Multiprocessing useless with urllib2?

Ah here comes yet another discussion about the GIL. Well here’s the thing. Fetching content with urllib2 is going to be mostly IO-bound. Native threading AND multiprocessing will both have the same performance when the task is IO-bound (threading only becomes a problem when it’s CPU-bound). Yes you can speed it up, I’ve done it myself using python threads and something like 10 downloader threads.

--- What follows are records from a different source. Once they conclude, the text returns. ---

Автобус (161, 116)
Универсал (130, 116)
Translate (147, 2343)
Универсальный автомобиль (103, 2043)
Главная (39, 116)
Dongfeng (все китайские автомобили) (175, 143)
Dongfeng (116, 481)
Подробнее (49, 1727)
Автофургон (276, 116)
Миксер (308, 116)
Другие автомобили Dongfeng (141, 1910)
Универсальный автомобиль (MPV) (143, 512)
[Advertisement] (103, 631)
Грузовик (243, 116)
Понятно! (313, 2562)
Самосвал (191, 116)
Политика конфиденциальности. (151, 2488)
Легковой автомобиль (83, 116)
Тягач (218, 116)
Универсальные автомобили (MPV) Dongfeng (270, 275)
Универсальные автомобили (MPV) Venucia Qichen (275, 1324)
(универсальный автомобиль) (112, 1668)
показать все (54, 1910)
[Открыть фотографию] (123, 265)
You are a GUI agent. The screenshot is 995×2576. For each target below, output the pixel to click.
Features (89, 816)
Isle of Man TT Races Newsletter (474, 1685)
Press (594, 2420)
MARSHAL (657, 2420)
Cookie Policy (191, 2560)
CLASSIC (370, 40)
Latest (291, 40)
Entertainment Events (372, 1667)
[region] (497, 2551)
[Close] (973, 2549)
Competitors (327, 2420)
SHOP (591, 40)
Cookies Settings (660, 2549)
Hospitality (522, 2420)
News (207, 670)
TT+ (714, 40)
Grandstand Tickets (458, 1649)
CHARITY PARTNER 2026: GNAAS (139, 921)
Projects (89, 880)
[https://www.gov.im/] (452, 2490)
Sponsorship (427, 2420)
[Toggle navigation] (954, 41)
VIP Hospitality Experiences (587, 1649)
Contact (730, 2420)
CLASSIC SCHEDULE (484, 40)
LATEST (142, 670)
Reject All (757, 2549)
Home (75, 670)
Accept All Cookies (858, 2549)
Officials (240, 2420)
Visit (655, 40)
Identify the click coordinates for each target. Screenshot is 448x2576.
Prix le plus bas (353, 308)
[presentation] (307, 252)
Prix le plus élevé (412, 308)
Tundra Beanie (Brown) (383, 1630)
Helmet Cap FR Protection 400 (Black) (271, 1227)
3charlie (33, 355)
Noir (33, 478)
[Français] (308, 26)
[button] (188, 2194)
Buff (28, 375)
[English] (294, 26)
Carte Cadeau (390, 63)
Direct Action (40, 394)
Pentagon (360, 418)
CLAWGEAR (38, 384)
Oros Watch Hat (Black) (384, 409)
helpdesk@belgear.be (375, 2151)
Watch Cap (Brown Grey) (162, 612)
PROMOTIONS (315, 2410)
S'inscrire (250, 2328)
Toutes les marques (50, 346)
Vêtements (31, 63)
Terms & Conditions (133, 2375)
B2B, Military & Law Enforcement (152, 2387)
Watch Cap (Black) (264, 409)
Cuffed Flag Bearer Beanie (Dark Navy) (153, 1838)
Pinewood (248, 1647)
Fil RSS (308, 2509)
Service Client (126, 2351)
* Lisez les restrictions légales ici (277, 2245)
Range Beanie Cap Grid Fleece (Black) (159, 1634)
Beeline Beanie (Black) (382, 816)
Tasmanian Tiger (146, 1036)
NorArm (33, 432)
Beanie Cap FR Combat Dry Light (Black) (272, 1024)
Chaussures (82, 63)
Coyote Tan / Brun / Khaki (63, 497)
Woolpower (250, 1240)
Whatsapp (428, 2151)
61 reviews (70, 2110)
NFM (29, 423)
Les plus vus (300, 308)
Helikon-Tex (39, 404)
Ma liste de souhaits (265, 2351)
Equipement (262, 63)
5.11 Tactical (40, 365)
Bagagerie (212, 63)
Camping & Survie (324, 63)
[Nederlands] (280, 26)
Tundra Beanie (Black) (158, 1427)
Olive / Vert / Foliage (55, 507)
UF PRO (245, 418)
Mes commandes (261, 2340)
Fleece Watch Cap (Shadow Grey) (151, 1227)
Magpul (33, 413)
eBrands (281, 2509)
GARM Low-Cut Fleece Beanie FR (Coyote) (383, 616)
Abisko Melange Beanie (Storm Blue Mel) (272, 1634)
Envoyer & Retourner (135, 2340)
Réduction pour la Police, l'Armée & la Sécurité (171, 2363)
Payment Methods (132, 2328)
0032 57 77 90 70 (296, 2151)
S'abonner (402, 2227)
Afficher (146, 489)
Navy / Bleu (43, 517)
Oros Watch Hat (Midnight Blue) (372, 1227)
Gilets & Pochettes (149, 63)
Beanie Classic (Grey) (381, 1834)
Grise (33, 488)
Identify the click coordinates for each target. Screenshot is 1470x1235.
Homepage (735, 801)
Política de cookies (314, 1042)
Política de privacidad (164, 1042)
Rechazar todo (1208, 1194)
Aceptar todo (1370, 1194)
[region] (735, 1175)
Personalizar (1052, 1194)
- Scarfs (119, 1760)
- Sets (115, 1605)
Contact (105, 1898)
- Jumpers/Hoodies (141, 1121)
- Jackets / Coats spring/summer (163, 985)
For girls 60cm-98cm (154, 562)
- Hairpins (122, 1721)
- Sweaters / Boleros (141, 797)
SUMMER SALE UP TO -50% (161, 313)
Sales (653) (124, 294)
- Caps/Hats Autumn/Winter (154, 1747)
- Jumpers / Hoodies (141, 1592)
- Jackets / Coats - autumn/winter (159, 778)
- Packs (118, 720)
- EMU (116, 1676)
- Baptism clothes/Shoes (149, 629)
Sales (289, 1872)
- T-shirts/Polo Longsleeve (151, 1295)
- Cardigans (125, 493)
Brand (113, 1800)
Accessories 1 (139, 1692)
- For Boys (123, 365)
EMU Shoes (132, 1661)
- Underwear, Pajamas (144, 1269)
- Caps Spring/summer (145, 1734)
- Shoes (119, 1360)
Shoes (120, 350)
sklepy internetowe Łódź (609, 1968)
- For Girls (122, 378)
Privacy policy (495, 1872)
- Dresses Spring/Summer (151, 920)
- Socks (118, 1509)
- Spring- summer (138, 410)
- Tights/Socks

Basically you use a producer-consumer model with one thread (or process) producing urls to download, and N threads (or processes) consuming from that queue and making requests to the server.

Here’s some pseudo-code:

# Make sure that the queue is thread-safe!!

def producer(self):
    # Only need one producer, although you could have multiple
    with fh = open('urllist.txt', 'r'):
        for line in fh:
            self.queue.enqueue(line.strip())

def consumer(self):
    # Fire up N of these babies for some speed
    while True:
        url = self.queue.dequeue()
        dh = urllib2.urlopen(url)
        with fh = open('/dev/null', 'w'): # gotta put it somewhere
            fh.write(dh.read())

Now if you’re downloading very large chunks of data (hundreds of MB) and a single request completely saturates the bandwidth, then yes running multiple downloads is pointless. The reason you run multiple downloads (generally) is because requests are small and have a relatively high latency / overhead.